-- WORK INSTRUCTION --
The result should be the lines from the one holding "Instruction: Select the" to the end of the records below, repeated exactly. No pictures.

-- THE DATA --
========================================
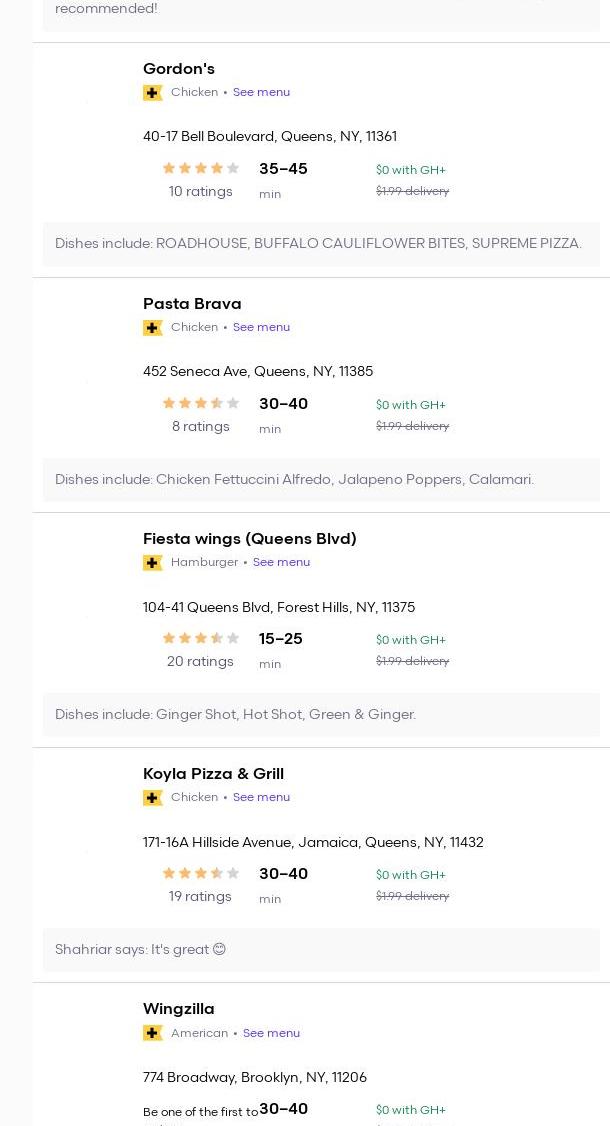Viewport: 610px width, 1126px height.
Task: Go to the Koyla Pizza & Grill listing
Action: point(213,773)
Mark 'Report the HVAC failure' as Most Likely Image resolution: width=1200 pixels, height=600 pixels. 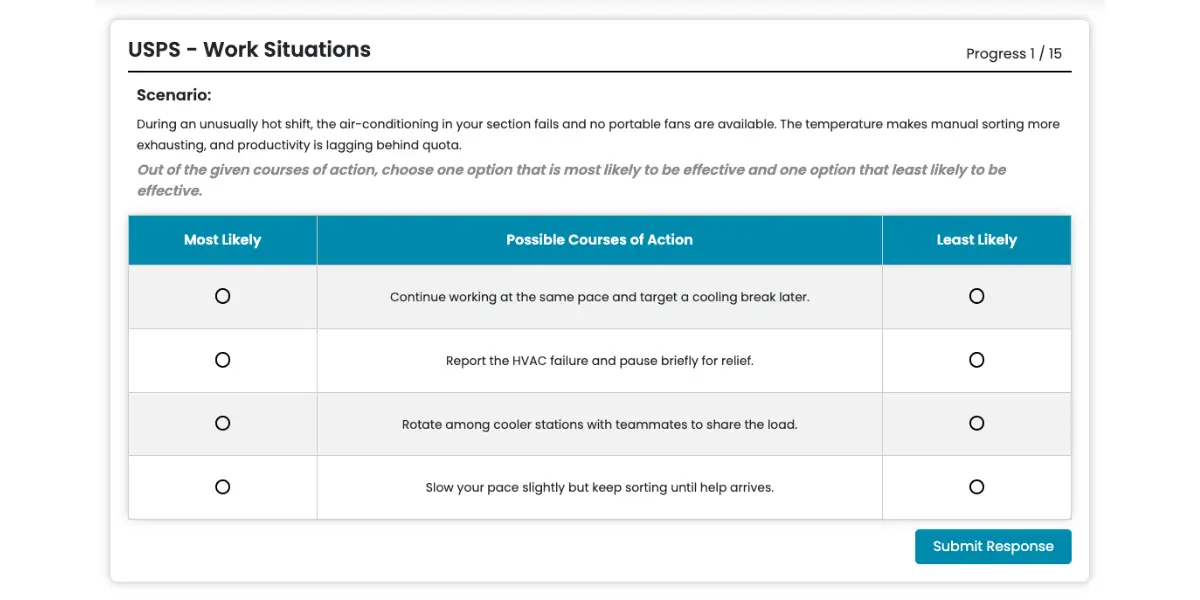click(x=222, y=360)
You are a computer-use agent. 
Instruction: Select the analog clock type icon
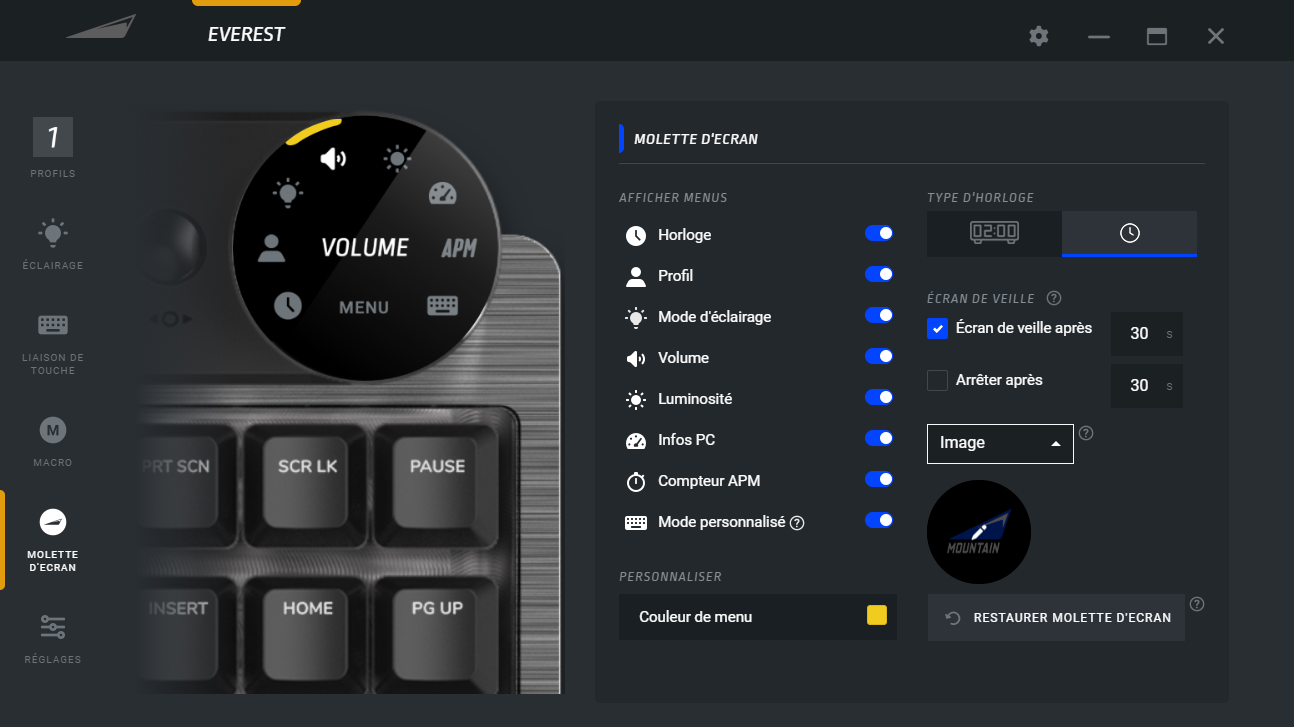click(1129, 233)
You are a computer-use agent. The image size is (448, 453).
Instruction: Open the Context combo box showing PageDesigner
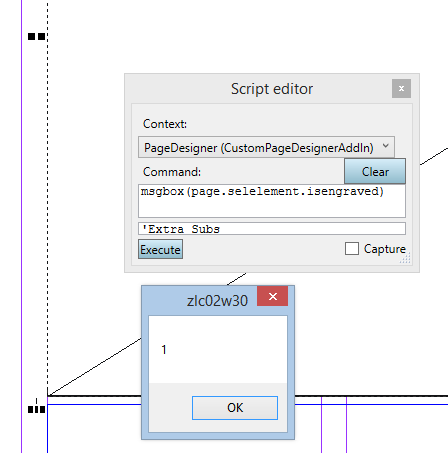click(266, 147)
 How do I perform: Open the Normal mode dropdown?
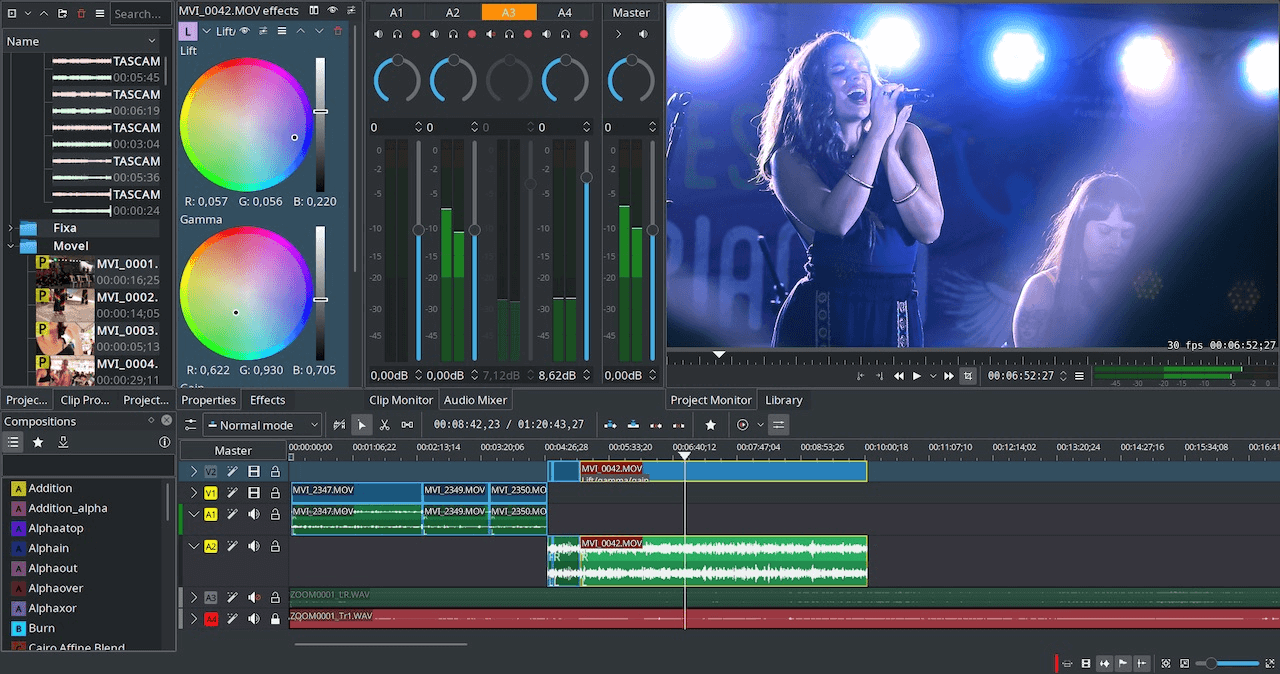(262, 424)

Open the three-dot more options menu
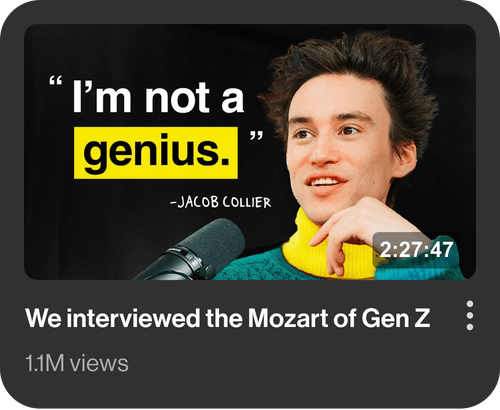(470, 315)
========================================
-- TASK SOLUTION --
Instruction: Select the analog clock type icon
click(1129, 233)
You are a computer-use agent. The image size is (448, 453).
Instruction: Open the Context combo box showing PageDesigner
click(266, 147)
 How do I perform: Open the Normal mode dropdown?
(262, 424)

Open the three-dot more options menu
(470, 315)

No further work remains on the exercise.